[Start of Attachment]

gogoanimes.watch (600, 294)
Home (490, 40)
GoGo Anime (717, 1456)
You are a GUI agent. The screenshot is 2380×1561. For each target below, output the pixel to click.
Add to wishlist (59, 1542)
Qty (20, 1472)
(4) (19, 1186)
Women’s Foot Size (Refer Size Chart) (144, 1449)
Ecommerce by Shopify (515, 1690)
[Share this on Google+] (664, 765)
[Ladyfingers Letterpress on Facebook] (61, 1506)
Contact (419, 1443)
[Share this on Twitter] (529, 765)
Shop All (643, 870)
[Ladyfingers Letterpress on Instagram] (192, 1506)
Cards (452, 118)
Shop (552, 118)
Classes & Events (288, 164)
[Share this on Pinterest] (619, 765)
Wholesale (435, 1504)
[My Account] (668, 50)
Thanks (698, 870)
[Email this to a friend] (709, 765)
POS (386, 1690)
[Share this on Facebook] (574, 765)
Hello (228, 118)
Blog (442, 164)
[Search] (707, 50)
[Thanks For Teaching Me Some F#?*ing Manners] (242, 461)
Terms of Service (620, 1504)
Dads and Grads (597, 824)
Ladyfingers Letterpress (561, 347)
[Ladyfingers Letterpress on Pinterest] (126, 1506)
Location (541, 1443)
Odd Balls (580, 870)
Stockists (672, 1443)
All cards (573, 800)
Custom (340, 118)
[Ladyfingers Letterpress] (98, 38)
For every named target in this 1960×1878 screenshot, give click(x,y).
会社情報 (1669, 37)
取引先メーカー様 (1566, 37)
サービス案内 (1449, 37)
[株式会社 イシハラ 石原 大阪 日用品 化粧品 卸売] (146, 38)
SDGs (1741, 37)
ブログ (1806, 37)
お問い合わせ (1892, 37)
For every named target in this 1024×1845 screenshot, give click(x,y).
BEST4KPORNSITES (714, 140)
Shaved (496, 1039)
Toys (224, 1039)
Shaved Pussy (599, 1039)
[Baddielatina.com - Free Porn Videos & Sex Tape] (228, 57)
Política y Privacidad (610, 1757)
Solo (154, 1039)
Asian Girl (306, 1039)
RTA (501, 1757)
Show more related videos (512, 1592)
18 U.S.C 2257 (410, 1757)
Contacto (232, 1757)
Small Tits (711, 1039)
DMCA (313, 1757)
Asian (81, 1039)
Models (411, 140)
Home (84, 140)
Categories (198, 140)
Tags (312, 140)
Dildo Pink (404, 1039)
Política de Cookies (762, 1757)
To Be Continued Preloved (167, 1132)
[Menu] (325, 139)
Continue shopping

[End of Attachment]

Task instructions: Every line of the listing should be reproduced exactly.

Result of this exercise:
gogoanimes.watch (600, 294)
Home (490, 40)
GoGo Anime (717, 1456)
You are a GUI agent. The screenshot is 2380×1561. For each target below, output the pixel to click.
Add to wishlist (59, 1542)
Qty (20, 1472)
(4) (19, 1186)
Women’s Foot Size (Refer Size Chart) (144, 1449)
Ecommerce by Shopify (515, 1690)
[Share this on Google+] (664, 765)
[Ladyfingers Letterpress on Facebook] (61, 1506)
Contact (419, 1443)
[Share this on Twitter] (529, 765)
Shop All (643, 870)
[Ladyfingers Letterpress on Instagram] (192, 1506)
Cards (452, 118)
Shop (552, 118)
Classes & Events (288, 164)
[Share this on Pinterest] (619, 765)
Wholesale (435, 1504)
[My Account] (668, 50)
Thanks (698, 870)
[Email this to a friend] (709, 765)
POS (386, 1690)
[Share this on Facebook] (574, 765)
Hello (228, 118)
Blog (442, 164)
[Search] (707, 50)
[Thanks For Teaching Me Some F#?*ing Manners] (242, 461)
Terms of Service (620, 1504)
Dads and Grads (597, 824)
Ladyfingers Letterpress (561, 347)
[Ladyfingers Letterpress on Pinterest] (126, 1506)
Location (541, 1443)
Odd Balls (580, 870)
Stockists (672, 1443)
All cards (573, 800)
Custom (340, 118)
[Ladyfingers Letterpress] (98, 38)
For every named target in this 1960×1878 screenshot, give click(x,y).
会社情報 (1669, 37)
取引先メーカー様 (1566, 37)
サービス案内 (1449, 37)
[株式会社 イシハラ 石原 大阪 日用品 化粧品 卸売] (146, 38)
SDGs (1741, 37)
ブログ (1806, 37)
お問い合わせ (1892, 37)
For every named target in this 1024×1845 screenshot, give click(x,y).
BEST4KPORNSITES (714, 140)
Shaved (496, 1039)
Toys (224, 1039)
Shaved Pussy (599, 1039)
[Baddielatina.com - Free Porn Videos & Sex Tape] (228, 57)
Política y Privacidad (610, 1757)
Solo (154, 1039)
Asian Girl (306, 1039)
RTA (501, 1757)
Show more related videos (512, 1592)
18 U.S.C 2257 (410, 1757)
Contacto (232, 1757)
Small Tits (711, 1039)
DMCA (313, 1757)
Asian (81, 1039)
Models (411, 140)
Home (84, 140)
Categories (198, 140)
Tags (312, 140)
Dildo Pink (404, 1039)
Política de Cookies (762, 1757)
To Be Continued Preloved (167, 1132)
[Menu] (325, 139)
Continue shopping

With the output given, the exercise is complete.